(WORK ITEM) In the entries, find all lines that hold the word "agent" and copy them.

(INFORMATION PROVIDED)
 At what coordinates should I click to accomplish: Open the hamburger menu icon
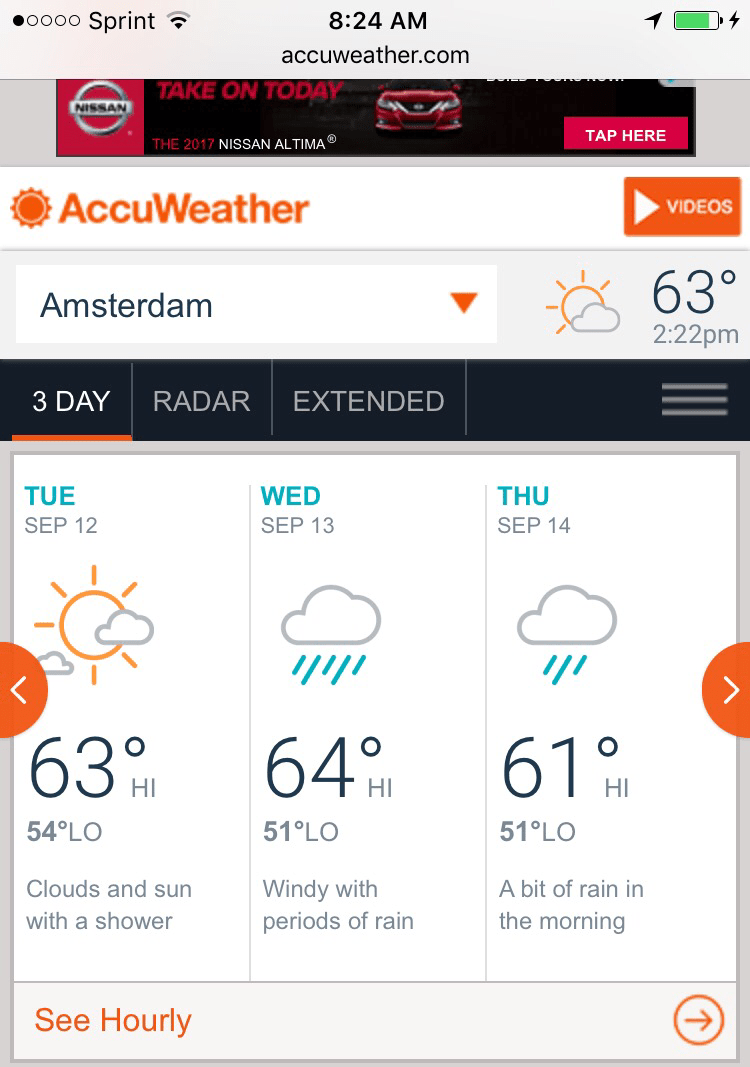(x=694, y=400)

---

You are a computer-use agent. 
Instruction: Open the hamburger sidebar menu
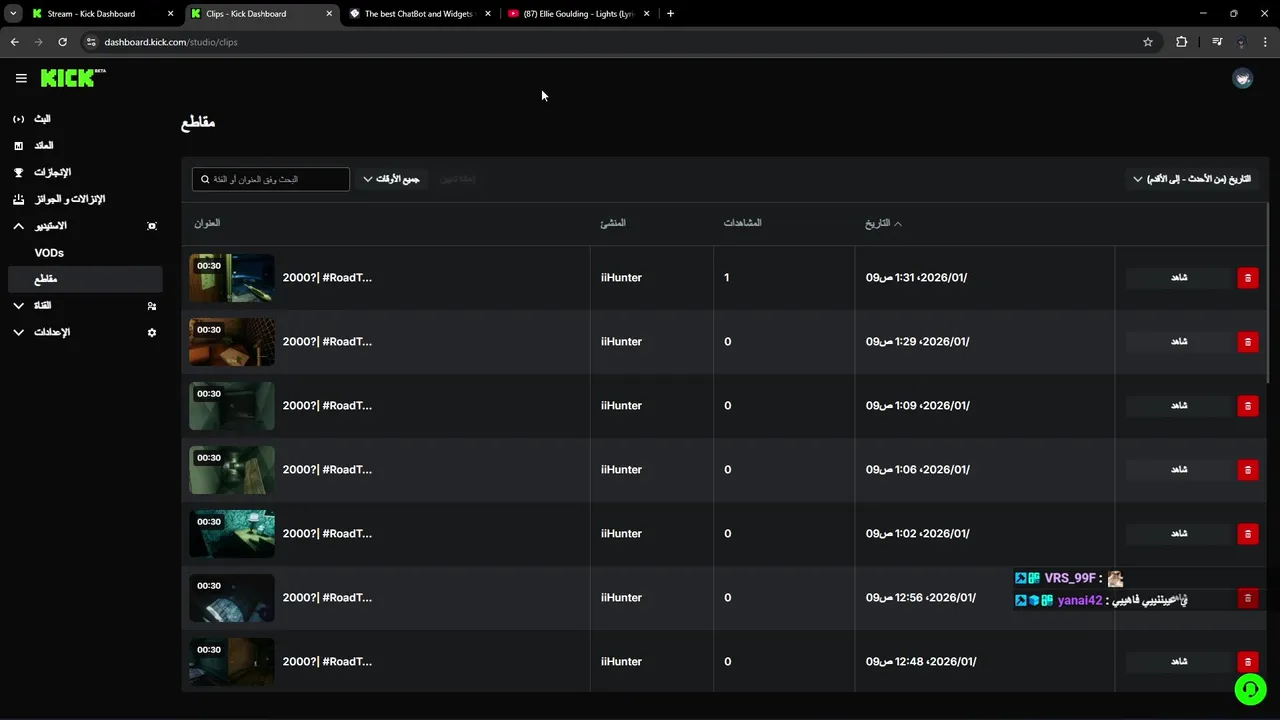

--

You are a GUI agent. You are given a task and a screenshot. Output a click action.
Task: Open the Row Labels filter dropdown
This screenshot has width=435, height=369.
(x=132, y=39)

(COMPLETED TASK)
You are a computer-use agent. 
You are a GUI agent. You are given a task and a screenshot. Output a click action.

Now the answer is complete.